Kahvaltıdan sonra telaşla oradan oraya koşmaya başlayan Chloe Teyze, “Şimdi, giysilerini yerleştirmeliyim,” dedi. “Ne var ne yoksa almalısın yanına. Oradaki durumu tahmin edebiliyorum! Şimdi bak romatizman için fanilalar şu köşede, dikkat et artık kimse sana fanila dikmeyecek. Bunlar eski gömleklerin, bunlar da yeniler. Çoraplarının burunlarını dün gece ördüm, örme topunu da içine koydum. Aman Tanrı’m! Kim örecek artık onları senin için?” Yine duygularına yenilerek başını kutuya dayadı ve ağlamaya başladı. “Düşününce… iyi de olsan kötü de olsan hiçbir yaratık senin için hiçbir şey yapmayacak artık! Gerçekten iyi olman için artık bir neden yok!”
Kahvaltı masasının üstünde ne var ne yok silip süpüren oğlanlar, yavaş yavaş durumu kavramaya başlamışlardı, annelerini ağlar, babalarını da onca üzgün görünce sızlanmaya, ellerini gözlerine götürmeye başladılar.

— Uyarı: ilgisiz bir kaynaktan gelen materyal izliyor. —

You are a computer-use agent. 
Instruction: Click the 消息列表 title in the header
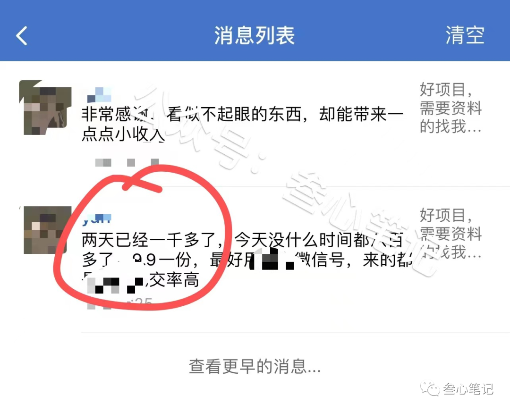tap(255, 35)
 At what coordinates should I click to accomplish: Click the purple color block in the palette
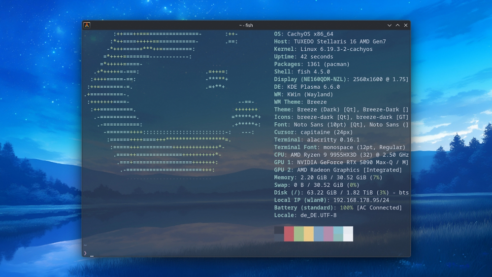(x=328, y=234)
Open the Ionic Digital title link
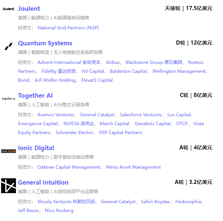 tap(36, 148)
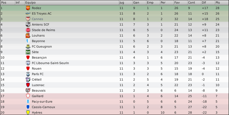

Tom Amca, bebeği dizine oturtmuştu, istediğince sınırsız eğlenmesine ses çıkarmıyordu, o da onun yüzünü tırmalıyor, saçını çekiyor, arada iç dünyasına yansıyanların bir göstergesi olarak gürültülü çığlıklar atıyordu.
“Ah, hadi çekil bakalım oradan, zavallı yaratık!” dedi Chloe Teyze. “Sana da sıra gelecek! Sen de kocanın satıldığını görmek için yaşayacaksın, belki kendin de satılacaksın, oğulların da er geç satılacak, iyi de davransalar kötü de, zavallı zenciler için değişen bir şey yok.”